- Çiğdem Sezgin’s sensitive drama featuring Turkish singer Nurcan Eren slips into the lonely inner world of a spiritually independent woman who clashes with unshakeable patriarchy
Arranged marriages are thinly veiled trade deals, hence the cards are laid out on the table from the very start, which is also what happens at the beginning of Çiğdem Sezgin’s Suna [+see also:
film profile], freshly screened in the Critics’ Picks strand of Tallinn Black Nights. In the opening scene of this moody film, delicately beautiful fifty-something Suna (Nurcan Eren) openly states to her future elderly husband (Tarık Papuççuoğlu) that she likes her freedom and personal space, and that throughout their eventual marriage, she would need to be alone whenever she feels like it. He promises not to control her, but that’s not how things turn out later on. Is he the only one to blame, or could it also be the overall insular atmosphere in provincial Turkey, which does not allow for varied versions of male-female partnerships? Whatever the answer, a social critique does not seem to be the focus here. The stuffy, traditional environment is just the backdrop against which viewers see Suna’s melancholic daydreaming, contemplative smoking, wanderings, hangovers, excitement and despair, which all paint a picture of her character and constitute the film’s texture. The narrative is only the skeleton of this multifaceted portrait of a woman who seems determined to stand up for her freedom at any cost – even her own physical survival.

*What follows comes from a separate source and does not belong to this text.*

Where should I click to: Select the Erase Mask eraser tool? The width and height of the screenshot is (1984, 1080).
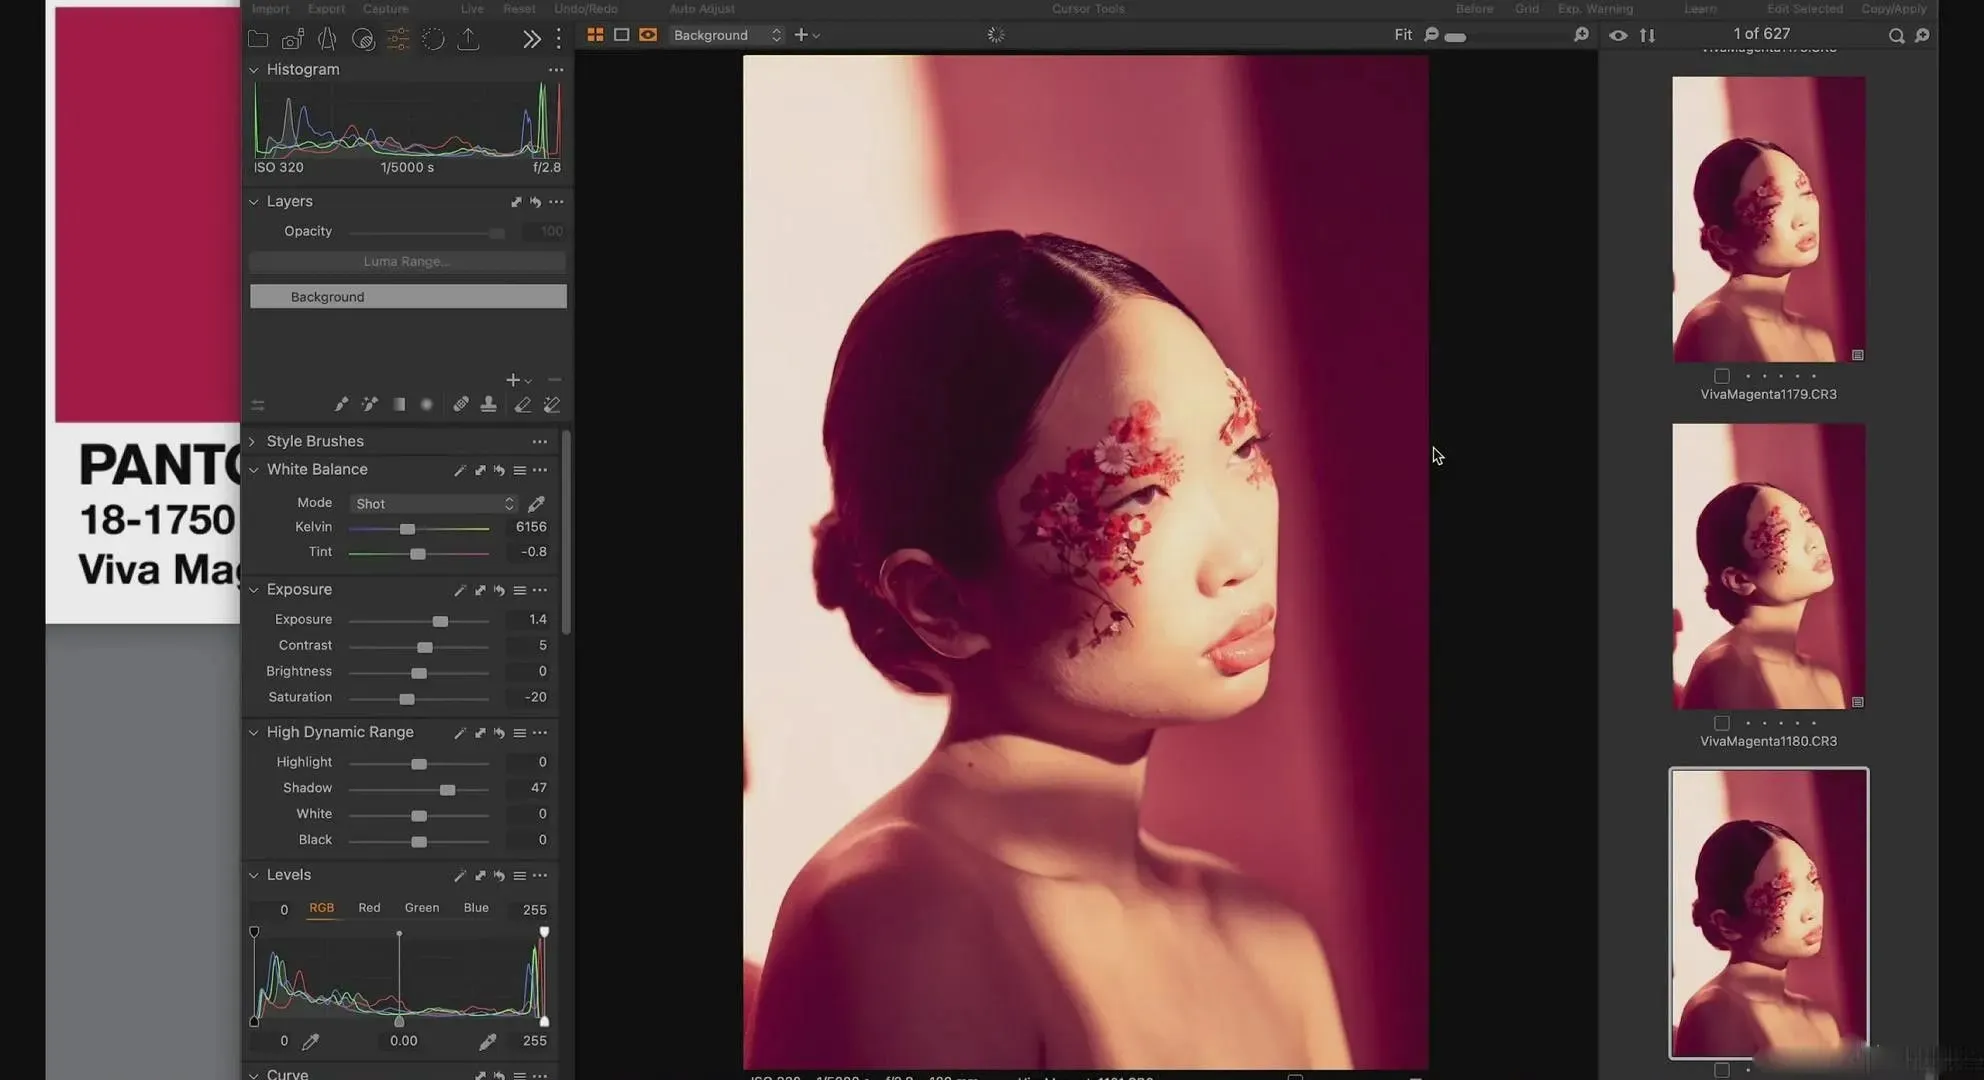pyautogui.click(x=522, y=404)
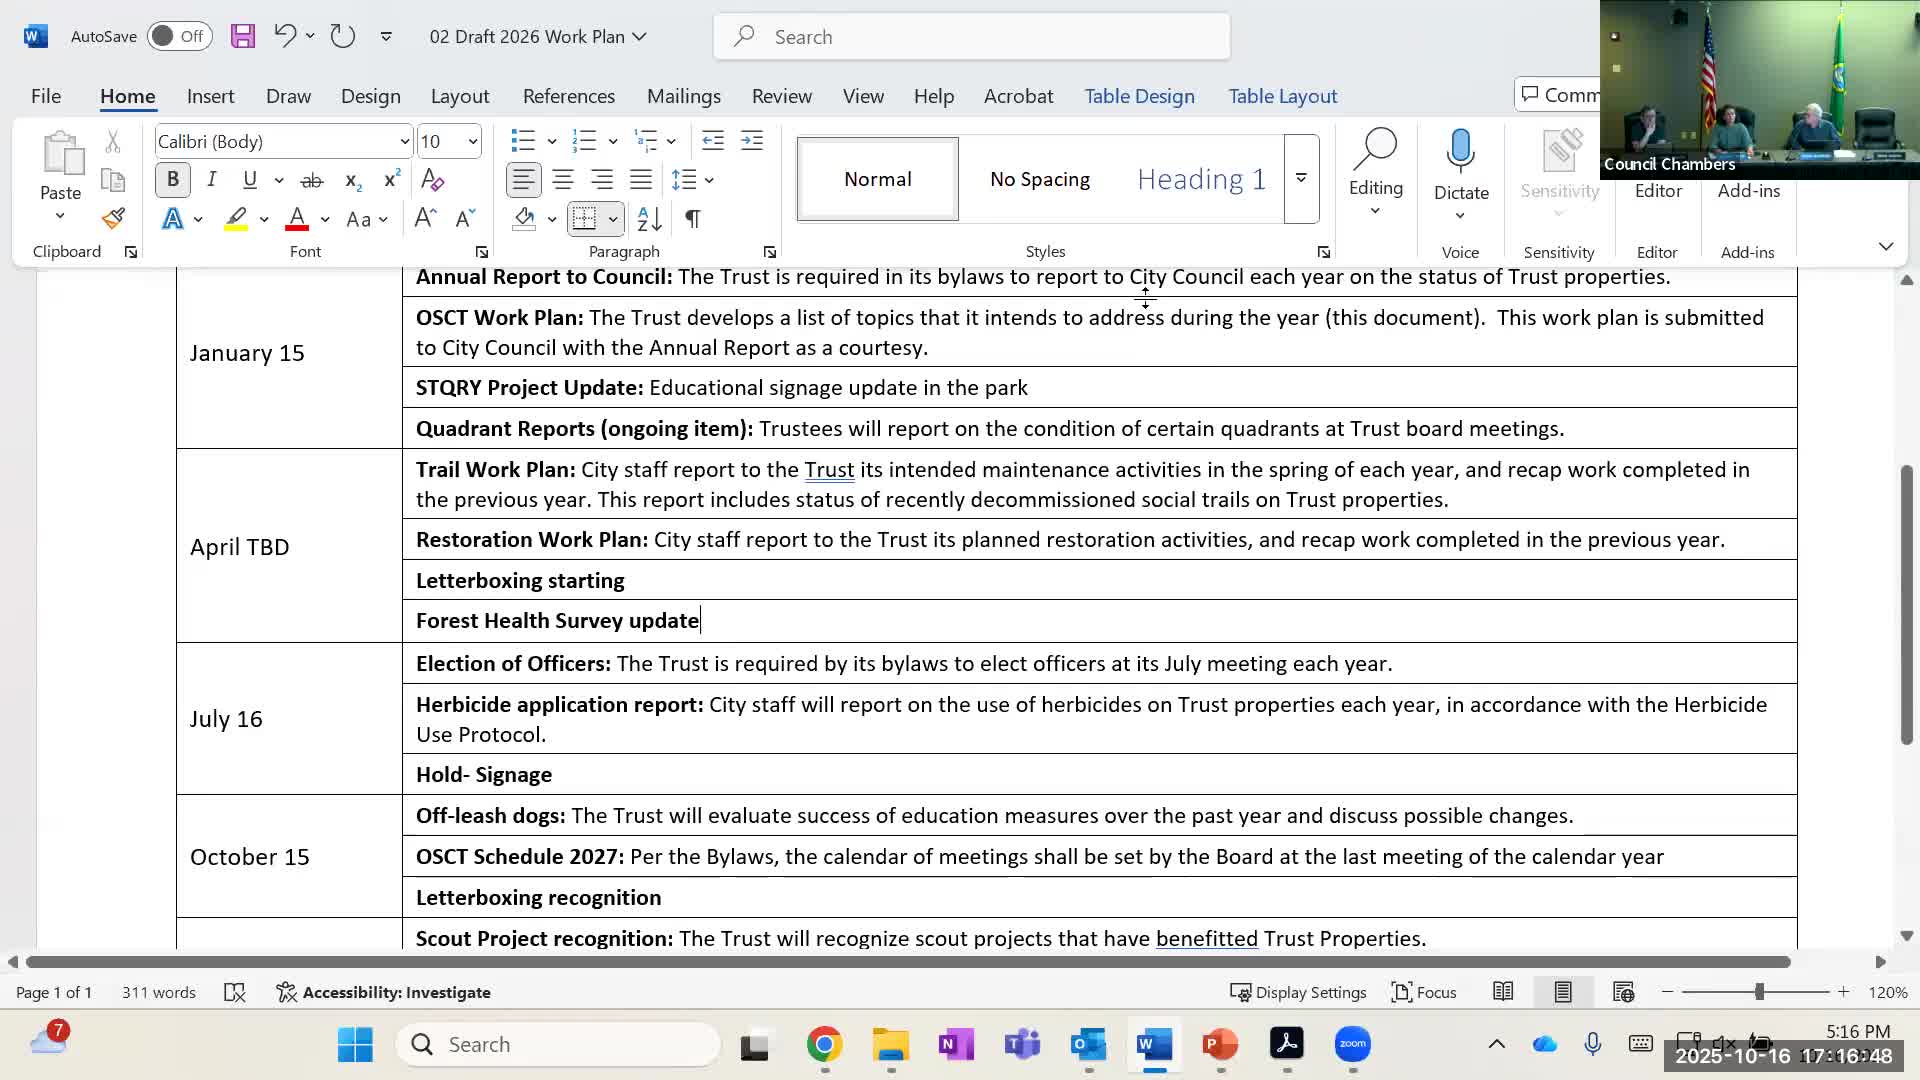Expand the Styles gallery more arrow

(1301, 179)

We are not exposed to many facts about Suna, besides that she lived in Germany with a man who turned out to be a liar, worked as a cleaning lady and as an extra in film productions, and does not have any property other than a suitcase containing clothes – a situation that has forced her to opt for arranged marriage despite her age. Those partial brush strokes in her biography add details to her rebellious nature, visually backed up by her leather jacket, which is a thorn in her new husband’s side, as it silently symbolises her unwillingness to obey – therefore, he forces her to wear his dead wife’s coat. Bored by the mundane nature of everyday life with this narrow-minded man who treats her like an animal, and disgusted by the officially sealed obligation to satisfy his physical needs – both culinary and sexual – she indulges in risky binge sessions in an attempt to overcome her depression. The only ray of light in her lonesome days is her sporadic encounters with a film critic from Istanbul (Fırat Tanış), who frequently seeks refuge from city life in a house in the same village. Suna simultaneously feels revitalised and saddened by his companionship, as it embodies the intimate relationship she so desires but cannot have.
After her previous feature, Kasap Havasi (2015), which also dealt with the subject of arranged engagement, Çiğdem Sezgin once again explores the pressure of pre-established social norms weighing down on one’s personal life by depicting a female character who faces the stifling choice between survival and preserving her personal integrity. The well-rounded performance by Nurcan Eren, who expresses a kaleidoscope of emotions through her looks and sighs, is complemented by Ersan Çapan’s camerawork, which masterfully captures this quintessential state of hüzün (the Turkish word for “melancholy”) in the actress’s distressed body movements or in nature itself. The film’s poetic essence, reinforced by sequences of the perfect length, at just the right moments, draws us in and makes it easier for us to identify with the heroine, whose longing to share a human connection in a world buried beneath practicalities is contagious.
Suna was produced by Turkey’s Kule Film, and co-produced by Spain’s Tarannà Films and Bulgaria’s Baky Films.